Two years ago my father died, and I said Kaddish for him — memorial prayers — every day for a year, in the company of other similarly grieving Jews. I had a lot of time to think about what a religion asks or expects of you. My religion and many others remind us, often, to welcome the stranger, to clothe the naked, to shelter the homeless. And yet we don’t do nearly enough to make much of a difference. Maybe the religions we have aren’t focused, laserlike, on the welcoming and the clothing and the sheltering. I wondered, if there were a religion whose only purpose was to remind us of our obligations to help one another, it might need new prayers and new hymns. So I wrote the hymnbook for this imaginary, utopian religion, based on scraps of text from the Psalms, Tolstoy, Barack Obama, and various Jewish and Christian sources.
I have always felt that the great gift of being a composer is that you get to spend a lot of time alone, paying close attention to your own emotional life.
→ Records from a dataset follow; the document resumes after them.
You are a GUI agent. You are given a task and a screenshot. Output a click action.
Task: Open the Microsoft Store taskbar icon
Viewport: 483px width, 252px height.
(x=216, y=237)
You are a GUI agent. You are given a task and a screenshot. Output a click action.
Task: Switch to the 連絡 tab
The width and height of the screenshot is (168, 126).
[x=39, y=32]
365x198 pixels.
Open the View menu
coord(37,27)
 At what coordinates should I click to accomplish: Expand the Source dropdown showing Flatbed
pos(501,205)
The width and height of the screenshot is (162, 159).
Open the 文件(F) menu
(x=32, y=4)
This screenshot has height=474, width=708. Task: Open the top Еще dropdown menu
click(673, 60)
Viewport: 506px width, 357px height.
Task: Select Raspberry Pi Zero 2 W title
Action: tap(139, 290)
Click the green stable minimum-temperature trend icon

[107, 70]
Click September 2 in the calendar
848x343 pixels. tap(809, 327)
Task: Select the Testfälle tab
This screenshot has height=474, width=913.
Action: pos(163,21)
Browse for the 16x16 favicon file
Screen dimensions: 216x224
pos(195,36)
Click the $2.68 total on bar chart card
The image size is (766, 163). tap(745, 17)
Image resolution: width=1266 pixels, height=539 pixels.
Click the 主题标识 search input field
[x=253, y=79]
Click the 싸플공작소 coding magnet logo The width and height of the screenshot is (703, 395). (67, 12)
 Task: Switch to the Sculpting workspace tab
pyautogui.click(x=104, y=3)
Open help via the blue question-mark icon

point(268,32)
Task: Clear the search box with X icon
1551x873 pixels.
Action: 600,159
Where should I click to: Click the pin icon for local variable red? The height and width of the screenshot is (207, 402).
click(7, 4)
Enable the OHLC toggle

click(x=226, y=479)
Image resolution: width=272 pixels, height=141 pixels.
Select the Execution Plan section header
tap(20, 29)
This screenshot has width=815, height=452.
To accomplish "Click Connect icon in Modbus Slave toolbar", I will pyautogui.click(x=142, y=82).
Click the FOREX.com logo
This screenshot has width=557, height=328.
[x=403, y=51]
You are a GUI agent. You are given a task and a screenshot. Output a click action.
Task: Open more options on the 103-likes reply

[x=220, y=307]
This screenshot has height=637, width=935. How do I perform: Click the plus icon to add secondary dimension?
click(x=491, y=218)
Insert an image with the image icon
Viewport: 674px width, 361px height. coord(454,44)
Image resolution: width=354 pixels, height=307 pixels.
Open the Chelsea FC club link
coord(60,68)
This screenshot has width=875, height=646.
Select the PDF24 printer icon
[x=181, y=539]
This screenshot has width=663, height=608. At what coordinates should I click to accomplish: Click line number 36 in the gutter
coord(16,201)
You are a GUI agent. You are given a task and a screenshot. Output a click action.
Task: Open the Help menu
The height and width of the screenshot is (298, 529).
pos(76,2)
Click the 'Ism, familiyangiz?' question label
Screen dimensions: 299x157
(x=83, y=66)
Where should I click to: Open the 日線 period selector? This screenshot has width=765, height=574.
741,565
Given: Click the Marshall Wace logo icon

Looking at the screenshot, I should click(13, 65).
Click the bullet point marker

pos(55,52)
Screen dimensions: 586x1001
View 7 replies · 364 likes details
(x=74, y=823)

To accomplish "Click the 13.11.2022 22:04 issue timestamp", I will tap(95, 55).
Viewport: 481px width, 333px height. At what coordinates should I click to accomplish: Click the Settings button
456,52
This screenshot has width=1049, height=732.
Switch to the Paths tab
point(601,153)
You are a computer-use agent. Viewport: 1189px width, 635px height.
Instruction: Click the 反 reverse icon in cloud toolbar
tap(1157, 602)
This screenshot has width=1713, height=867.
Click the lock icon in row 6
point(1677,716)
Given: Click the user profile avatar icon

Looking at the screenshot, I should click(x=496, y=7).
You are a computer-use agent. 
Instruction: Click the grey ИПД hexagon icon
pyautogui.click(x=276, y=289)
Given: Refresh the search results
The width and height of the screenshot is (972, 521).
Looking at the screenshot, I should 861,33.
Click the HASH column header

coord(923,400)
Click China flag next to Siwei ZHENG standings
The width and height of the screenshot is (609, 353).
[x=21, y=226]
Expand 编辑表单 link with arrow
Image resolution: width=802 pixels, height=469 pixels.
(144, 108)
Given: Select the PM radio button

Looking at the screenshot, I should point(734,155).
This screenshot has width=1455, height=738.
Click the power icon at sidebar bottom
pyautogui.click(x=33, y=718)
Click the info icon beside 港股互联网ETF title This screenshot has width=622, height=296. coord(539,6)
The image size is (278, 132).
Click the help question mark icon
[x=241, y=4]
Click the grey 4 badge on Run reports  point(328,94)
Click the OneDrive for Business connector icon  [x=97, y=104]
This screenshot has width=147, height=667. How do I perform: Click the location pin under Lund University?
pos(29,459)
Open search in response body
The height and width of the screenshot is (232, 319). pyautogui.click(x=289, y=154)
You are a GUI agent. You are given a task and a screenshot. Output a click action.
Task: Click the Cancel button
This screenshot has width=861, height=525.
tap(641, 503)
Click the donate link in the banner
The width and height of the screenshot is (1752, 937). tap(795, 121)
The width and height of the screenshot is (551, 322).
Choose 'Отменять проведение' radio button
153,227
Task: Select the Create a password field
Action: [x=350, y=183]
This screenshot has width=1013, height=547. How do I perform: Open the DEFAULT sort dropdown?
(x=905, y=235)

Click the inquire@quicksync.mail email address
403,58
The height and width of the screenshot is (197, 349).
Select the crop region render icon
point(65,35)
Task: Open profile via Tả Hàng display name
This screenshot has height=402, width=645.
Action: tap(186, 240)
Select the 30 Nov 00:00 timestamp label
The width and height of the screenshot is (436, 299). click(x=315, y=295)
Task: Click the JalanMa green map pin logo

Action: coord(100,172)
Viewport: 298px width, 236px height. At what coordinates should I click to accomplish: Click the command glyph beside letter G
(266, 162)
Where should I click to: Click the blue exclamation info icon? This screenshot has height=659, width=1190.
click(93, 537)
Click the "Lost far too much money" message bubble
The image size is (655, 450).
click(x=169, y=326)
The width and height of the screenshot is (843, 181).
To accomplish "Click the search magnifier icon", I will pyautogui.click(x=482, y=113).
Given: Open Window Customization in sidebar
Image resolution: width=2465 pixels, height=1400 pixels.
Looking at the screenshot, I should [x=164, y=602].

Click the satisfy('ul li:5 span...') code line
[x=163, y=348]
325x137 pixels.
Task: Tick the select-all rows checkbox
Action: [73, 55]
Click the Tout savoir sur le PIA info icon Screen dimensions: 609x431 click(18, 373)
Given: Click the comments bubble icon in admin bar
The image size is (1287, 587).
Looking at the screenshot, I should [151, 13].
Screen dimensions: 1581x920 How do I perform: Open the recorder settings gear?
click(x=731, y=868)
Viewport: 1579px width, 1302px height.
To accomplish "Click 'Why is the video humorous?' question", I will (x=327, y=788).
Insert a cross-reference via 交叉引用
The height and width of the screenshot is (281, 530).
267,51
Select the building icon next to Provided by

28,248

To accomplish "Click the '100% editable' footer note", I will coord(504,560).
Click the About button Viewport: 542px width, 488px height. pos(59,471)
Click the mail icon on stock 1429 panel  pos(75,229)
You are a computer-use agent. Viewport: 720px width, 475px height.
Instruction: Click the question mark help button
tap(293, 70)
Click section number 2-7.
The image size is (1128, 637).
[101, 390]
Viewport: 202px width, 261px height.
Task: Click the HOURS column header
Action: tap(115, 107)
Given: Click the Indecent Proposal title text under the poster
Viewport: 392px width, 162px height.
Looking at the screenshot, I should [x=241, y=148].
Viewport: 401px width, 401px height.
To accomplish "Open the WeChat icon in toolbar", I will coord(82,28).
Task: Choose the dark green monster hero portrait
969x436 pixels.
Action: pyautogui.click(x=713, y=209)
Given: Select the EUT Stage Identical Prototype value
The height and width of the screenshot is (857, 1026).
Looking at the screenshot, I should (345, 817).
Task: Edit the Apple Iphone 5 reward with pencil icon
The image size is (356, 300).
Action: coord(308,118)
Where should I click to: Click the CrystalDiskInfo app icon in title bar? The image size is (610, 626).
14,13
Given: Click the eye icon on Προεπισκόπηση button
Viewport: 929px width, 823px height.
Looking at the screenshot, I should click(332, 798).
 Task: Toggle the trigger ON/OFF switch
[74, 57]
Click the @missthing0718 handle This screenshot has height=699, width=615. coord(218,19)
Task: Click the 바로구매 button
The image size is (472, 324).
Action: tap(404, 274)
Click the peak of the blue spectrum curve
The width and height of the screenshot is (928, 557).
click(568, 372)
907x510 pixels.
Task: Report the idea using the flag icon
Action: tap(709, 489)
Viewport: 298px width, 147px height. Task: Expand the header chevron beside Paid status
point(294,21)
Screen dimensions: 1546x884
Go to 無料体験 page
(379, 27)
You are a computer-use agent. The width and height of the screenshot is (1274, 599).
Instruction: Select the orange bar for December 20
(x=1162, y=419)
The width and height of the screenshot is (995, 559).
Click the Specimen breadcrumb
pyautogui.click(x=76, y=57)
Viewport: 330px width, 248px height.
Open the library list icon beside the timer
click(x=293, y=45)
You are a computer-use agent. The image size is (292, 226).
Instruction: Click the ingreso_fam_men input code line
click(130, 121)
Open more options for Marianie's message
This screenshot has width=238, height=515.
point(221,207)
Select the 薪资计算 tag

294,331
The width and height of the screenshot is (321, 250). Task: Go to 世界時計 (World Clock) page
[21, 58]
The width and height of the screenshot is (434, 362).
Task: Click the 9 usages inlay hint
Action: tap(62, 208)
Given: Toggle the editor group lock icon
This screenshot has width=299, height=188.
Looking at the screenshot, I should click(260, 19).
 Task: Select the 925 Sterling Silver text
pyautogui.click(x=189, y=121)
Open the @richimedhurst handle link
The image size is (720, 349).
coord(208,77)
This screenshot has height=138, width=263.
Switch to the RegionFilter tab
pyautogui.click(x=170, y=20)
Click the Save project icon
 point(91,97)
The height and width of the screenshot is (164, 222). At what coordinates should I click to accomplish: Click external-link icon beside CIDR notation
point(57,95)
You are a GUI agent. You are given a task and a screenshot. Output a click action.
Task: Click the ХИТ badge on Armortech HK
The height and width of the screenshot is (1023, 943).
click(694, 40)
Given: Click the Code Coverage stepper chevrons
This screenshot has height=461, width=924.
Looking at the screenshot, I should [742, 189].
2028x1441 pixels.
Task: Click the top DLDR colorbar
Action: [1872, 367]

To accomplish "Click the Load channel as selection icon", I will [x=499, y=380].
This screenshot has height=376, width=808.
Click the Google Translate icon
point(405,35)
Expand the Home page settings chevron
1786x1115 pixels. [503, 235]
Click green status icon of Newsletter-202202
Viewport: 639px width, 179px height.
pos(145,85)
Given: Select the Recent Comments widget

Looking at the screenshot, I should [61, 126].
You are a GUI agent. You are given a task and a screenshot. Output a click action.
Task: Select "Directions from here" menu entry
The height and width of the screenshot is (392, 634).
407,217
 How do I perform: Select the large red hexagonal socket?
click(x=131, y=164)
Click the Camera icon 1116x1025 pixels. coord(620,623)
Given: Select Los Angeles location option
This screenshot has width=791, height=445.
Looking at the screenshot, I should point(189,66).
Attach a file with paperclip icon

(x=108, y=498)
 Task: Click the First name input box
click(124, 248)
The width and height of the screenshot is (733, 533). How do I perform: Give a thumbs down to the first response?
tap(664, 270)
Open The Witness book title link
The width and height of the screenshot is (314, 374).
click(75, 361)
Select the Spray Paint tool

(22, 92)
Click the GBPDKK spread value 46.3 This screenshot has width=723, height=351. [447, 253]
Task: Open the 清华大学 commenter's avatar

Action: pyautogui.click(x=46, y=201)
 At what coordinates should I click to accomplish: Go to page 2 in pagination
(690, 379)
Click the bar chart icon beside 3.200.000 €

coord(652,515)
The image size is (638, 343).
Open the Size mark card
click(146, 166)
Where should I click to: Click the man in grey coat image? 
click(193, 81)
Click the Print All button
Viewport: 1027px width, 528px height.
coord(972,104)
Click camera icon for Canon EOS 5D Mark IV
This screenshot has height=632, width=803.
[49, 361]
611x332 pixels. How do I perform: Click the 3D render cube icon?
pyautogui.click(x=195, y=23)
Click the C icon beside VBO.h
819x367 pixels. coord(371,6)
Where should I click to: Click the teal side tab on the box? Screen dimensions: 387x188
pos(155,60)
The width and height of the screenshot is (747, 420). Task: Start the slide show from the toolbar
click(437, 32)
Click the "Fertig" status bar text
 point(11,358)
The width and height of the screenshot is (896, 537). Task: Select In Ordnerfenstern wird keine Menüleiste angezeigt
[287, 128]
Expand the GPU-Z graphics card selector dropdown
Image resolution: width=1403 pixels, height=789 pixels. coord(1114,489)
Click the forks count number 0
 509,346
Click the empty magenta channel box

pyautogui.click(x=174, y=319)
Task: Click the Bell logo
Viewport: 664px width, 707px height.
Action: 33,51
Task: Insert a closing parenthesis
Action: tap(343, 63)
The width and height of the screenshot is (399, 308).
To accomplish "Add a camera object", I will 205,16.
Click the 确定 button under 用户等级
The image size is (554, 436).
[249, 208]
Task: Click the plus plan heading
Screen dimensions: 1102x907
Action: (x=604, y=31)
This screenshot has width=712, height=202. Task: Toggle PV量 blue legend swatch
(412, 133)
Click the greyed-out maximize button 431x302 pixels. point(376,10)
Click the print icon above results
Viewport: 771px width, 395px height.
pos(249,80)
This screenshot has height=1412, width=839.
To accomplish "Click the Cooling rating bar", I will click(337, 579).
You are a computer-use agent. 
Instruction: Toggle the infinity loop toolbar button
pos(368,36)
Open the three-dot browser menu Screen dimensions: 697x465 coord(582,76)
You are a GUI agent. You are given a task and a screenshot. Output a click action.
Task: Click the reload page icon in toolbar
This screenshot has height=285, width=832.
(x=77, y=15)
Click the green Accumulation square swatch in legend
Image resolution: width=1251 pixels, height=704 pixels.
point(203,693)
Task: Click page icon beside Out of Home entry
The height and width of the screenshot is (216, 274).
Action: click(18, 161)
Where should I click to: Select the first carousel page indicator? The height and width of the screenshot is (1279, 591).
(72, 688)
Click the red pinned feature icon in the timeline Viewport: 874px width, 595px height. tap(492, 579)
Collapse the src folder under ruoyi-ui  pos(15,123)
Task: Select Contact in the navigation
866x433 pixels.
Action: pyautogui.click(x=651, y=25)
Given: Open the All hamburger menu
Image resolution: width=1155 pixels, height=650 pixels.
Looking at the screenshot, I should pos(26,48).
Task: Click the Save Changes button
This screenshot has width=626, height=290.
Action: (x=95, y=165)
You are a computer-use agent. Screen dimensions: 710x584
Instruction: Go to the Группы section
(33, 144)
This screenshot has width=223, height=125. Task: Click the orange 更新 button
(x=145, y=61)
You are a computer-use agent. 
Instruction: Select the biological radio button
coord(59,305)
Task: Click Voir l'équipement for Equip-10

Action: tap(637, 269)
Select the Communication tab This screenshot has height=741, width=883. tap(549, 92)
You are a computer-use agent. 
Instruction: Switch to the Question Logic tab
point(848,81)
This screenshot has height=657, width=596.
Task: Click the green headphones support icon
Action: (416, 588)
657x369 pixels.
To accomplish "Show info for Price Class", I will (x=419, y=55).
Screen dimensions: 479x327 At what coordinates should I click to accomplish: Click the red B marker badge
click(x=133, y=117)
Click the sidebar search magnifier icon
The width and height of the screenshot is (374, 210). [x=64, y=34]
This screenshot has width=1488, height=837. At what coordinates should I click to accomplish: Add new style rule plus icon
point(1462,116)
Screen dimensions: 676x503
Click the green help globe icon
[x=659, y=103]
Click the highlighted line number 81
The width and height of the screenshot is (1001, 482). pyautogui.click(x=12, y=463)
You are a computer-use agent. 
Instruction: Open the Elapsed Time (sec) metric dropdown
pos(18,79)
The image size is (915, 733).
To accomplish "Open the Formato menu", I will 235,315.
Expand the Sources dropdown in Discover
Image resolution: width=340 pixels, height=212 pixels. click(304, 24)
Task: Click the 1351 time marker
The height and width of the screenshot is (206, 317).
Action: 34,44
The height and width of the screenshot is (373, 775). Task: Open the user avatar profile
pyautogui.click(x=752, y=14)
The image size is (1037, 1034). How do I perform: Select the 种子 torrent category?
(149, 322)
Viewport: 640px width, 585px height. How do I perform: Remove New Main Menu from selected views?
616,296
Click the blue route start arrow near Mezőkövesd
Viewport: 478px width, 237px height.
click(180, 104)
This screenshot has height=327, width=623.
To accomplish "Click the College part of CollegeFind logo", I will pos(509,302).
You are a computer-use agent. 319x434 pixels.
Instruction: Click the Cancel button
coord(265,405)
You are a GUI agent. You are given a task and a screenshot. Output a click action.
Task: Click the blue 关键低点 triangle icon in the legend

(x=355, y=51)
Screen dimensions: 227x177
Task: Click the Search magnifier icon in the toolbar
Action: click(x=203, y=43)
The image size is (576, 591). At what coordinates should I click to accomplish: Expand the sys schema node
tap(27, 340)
Composing can be a chance to dig deeply into who you are, to examine your strengths and weaknesses, your hypocrisies, your hopes. One of the things I think about when I am alone is my relationship to my own religion. Even though my faith is important to me, in truth, I am only intermittently observant — like many people, I pick and choose what practices I follow. But I believe the power of religion, mine and anyone else’s, is to help a community envision how to live in a better world, together.
I wrote “poor hymnal” to imagine what hymns that community might sing.